Le port de caméra-piétons à l'étude


«On a des réflexions pour limiter les expositions des différents agents y compris SOS Médecins par exemple», signale le contrôleur général Régis Deza. Dans ce contexte, le port de caméra-piétons est à l'étude, une possibilité offerte par la loi Matras du 25 novembre 2021. «Ça permet de dénouer des situations tendues par le simple fait d'allumer la caméra», analyse Bruno Boltz.

À noter que, depuis la loi relative au renforcement de la sécurité des sapeurs-pompiers du 6 mars 2019, les témoins d'agression de sapeurs-pompiers peuvent déposer plainte de façon anonyme.

En cas d'agression d'un de ses agents, le SDIS peut être fondé à déposer également une plainte en cas de détérioration de matériel ou de perte de délai dans l'intervention en cours.

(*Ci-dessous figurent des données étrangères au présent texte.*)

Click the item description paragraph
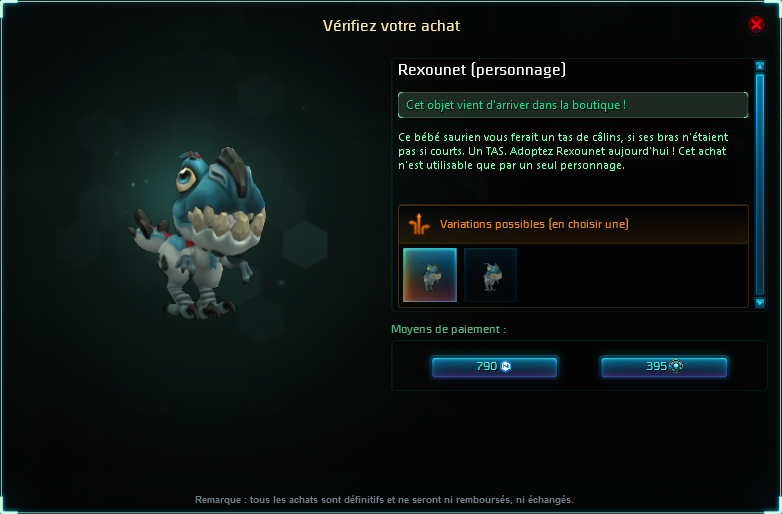 tap(563, 151)
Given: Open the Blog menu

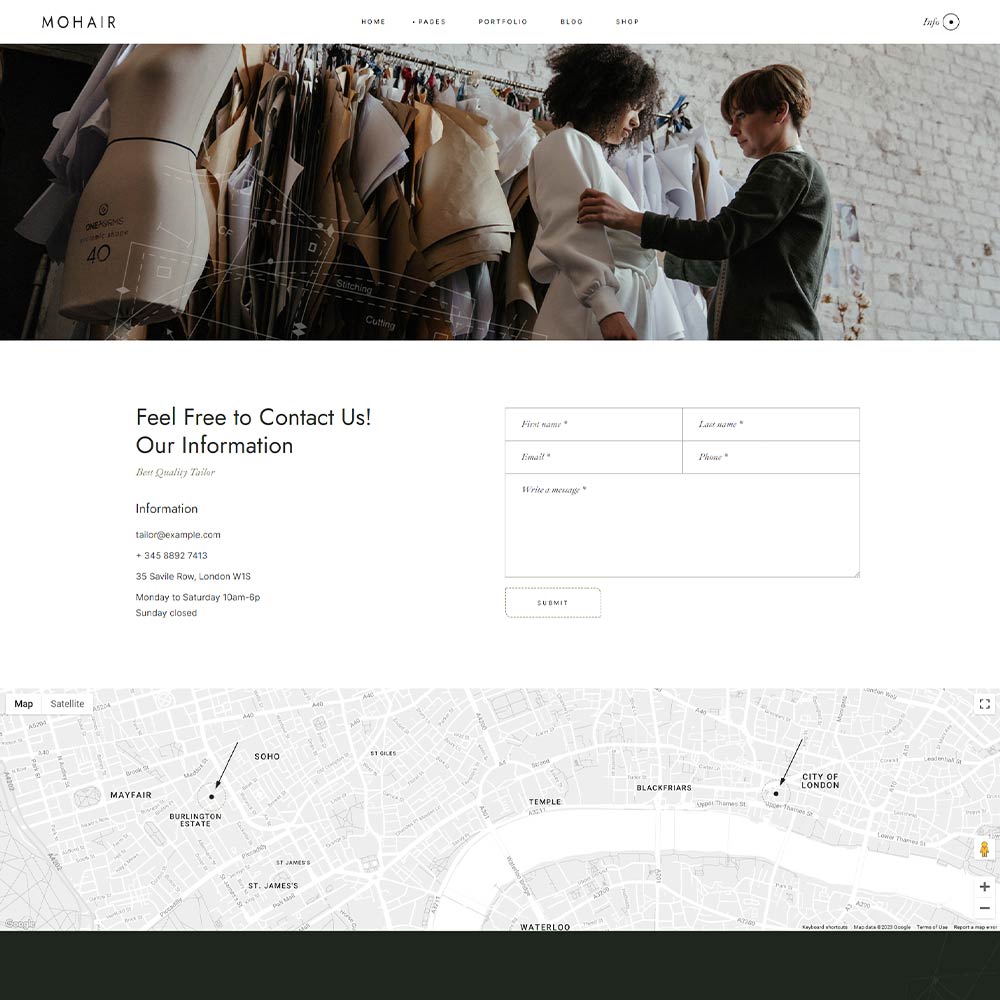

Le SDIS 21 se porte partie civile en cas d'incendie volontaire


La loi du 25 novembre 2021 visant à consolider notre modèle de sécurité civile et valoriser le volontariat des sapeurs-pompiers et les sapeurs-pompiers professionnels a modifié l’article 2-7 du Code de procédure pénale pour permettre aux SDIS de se constituer partie civile dans le cas des incendies volontaires. Auparavant, la possibilité était limitée aux feux d'espaces naturels.

Grâce à cette disposition, les SDIS peuvent réclamer aux auteurs d'incendies volontaires le remboursement du coût lié aux moyens humains et matériels mis en œuvre pour éteindre les flammes.

Un incendiaire condamné à verser une indemnisation de 6.000 euros


Non seulement de tels remboursements contribueront aux finances du SDIS 21 mais la disposition pourrait participer à faire de la prévention vis à vis des potentiels incendiaires : «d'un point de vue pécuniaire, ils peuvent être appelés à répondre de leurs actes», insiste Bruno Boltz.

Le SDIS 21 a déjà activé deux fois cette disposition notamment en se portant partie civile début 2023 dans le cas d'un incendie volontaire dans un bâtiment. La comparution immédiate de l'auteur a conduit le tribunal à accorder une indemnisation de 6.000 euros au SDIS 21.

Suite aux échanges avec le SDIS 21, le procureur de la République a sensibilisé les services enquêteurs afin de considérer le SDIS comme une victime. En fonction de quoi, le SDIS 21 est «tenu informé des comparutions pour mises à feu volontaires» et «tend vers une automaticité dans la constitution de partie civile».